## Instructions for the task
Please take the lines from the one holding "The width and height of the screenshot is (884, 613)." through the one holding "Click the Search button in graphics panel" in the data below and copy them exactly.

(Collected data)
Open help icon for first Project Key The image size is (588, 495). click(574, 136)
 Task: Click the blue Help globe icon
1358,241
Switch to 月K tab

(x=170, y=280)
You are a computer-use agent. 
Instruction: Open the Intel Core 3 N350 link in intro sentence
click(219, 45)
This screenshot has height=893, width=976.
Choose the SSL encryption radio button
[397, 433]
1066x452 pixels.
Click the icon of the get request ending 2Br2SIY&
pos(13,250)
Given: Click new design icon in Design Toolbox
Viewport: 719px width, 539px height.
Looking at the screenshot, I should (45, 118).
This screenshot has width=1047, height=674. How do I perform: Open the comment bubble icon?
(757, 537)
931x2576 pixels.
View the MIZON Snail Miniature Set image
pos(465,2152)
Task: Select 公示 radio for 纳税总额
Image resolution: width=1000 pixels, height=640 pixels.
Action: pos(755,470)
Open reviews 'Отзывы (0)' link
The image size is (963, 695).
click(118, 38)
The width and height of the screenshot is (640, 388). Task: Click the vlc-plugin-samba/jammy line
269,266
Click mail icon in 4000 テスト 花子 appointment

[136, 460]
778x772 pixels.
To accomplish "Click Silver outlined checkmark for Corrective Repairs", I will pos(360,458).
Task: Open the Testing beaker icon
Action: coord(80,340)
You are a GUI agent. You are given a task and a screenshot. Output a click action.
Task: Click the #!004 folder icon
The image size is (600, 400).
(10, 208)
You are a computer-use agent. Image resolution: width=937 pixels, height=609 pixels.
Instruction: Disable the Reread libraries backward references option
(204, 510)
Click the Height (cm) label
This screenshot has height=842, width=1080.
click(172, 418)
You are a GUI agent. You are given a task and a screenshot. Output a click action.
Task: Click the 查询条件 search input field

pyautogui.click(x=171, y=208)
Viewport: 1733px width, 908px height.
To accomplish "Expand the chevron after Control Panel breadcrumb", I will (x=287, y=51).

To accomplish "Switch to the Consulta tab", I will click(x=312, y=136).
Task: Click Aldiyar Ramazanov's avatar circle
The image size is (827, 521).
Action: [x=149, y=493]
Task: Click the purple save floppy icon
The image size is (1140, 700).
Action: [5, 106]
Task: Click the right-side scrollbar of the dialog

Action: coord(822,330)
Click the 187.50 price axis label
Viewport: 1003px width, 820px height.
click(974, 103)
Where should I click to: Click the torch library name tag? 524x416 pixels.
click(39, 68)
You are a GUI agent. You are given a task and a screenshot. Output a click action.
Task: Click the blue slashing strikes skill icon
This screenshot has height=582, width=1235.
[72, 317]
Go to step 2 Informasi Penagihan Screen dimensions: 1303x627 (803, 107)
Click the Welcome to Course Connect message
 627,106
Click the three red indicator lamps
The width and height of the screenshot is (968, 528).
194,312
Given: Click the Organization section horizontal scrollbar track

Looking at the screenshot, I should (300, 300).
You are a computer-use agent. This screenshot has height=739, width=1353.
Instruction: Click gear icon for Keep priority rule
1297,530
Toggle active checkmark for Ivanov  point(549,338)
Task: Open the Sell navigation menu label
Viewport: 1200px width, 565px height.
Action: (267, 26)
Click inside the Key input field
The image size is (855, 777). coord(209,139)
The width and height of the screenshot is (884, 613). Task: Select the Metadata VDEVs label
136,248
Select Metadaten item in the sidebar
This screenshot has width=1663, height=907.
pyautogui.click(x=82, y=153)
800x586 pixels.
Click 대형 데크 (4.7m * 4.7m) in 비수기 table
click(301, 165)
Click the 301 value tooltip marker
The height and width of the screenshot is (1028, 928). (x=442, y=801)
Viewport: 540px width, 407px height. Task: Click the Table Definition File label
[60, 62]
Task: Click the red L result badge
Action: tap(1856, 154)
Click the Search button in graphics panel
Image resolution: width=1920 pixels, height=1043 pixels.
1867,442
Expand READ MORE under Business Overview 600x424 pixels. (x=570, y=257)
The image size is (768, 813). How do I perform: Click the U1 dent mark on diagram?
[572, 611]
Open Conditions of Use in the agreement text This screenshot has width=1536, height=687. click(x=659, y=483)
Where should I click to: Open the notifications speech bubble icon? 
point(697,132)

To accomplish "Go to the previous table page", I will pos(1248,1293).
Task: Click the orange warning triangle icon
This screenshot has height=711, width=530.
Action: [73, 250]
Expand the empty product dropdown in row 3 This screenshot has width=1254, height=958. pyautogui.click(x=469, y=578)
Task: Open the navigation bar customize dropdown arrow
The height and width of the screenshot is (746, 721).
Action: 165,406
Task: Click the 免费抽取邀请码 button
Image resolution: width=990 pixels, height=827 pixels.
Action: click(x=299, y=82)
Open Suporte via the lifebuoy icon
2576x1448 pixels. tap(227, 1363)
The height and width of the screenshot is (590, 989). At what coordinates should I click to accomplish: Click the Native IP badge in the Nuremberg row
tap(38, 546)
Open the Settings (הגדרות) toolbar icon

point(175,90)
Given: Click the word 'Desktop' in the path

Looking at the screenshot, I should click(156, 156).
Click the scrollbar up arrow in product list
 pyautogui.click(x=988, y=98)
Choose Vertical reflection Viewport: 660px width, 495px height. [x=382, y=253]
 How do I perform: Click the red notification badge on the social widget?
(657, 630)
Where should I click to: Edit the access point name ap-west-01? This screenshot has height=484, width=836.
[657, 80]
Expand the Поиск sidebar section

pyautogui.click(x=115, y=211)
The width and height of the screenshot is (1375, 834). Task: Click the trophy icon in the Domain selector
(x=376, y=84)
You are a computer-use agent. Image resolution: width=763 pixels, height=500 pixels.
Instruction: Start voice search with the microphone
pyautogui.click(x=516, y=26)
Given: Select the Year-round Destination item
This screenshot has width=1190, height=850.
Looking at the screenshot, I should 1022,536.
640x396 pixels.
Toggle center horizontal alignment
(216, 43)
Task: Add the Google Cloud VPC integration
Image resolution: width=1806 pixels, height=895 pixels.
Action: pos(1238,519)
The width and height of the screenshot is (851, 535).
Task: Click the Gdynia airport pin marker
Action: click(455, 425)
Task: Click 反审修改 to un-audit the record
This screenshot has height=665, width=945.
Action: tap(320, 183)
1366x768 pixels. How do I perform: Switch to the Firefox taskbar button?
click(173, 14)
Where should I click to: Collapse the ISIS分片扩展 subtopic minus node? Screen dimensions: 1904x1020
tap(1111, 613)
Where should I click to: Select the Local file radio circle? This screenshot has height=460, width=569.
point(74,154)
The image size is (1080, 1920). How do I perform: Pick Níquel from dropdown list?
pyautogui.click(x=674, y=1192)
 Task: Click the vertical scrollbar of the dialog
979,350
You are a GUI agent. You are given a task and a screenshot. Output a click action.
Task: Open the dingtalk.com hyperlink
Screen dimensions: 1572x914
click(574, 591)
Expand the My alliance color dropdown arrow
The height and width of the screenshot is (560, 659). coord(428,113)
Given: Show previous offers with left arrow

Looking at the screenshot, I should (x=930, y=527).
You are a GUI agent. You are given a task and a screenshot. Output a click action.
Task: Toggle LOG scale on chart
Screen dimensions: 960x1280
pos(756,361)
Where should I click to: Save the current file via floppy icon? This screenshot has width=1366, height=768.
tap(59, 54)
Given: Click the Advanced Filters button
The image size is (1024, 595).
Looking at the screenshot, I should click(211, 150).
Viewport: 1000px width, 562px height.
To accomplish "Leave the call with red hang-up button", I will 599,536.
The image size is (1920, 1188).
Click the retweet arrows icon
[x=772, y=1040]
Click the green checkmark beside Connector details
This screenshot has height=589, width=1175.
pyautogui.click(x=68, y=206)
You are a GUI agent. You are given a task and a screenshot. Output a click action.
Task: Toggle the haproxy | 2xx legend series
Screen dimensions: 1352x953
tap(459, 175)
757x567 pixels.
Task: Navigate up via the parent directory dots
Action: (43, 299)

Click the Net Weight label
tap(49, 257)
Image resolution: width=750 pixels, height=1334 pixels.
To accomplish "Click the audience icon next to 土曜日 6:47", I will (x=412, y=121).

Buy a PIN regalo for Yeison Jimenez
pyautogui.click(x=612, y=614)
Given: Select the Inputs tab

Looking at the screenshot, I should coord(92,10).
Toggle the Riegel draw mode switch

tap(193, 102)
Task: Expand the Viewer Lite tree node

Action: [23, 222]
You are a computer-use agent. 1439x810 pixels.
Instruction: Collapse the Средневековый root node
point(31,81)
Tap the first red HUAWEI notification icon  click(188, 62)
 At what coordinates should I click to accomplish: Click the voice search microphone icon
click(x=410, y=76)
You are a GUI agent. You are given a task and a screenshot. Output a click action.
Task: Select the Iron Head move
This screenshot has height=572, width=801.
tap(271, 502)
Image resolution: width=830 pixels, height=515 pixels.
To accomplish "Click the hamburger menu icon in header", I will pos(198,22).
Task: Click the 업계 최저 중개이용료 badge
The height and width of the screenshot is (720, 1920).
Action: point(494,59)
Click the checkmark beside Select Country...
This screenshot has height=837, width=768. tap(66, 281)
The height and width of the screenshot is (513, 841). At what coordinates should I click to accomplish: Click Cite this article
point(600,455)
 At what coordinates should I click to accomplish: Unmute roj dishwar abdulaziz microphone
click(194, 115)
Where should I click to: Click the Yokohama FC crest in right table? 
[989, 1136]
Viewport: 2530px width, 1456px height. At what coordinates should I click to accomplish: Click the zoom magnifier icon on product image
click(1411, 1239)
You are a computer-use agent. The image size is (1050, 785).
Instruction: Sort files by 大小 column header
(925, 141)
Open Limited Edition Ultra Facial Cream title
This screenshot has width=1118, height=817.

## Response to the exercise
The width and height of the screenshot is (884, 613). Task: Select the Metadata VDEVs label
136,248
Select Metadaten item in the sidebar
This screenshot has width=1663, height=907.
pyautogui.click(x=82, y=153)
800x586 pixels.
Click 대형 데크 (4.7m * 4.7m) in 비수기 table
click(301, 165)
Click the 301 value tooltip marker
The height and width of the screenshot is (1028, 928). (x=442, y=801)
Viewport: 540px width, 407px height. Task: Click the Table Definition File label
[60, 62]
Task: Click the red L result badge
Action: tap(1856, 154)
Click the Search button in graphics panel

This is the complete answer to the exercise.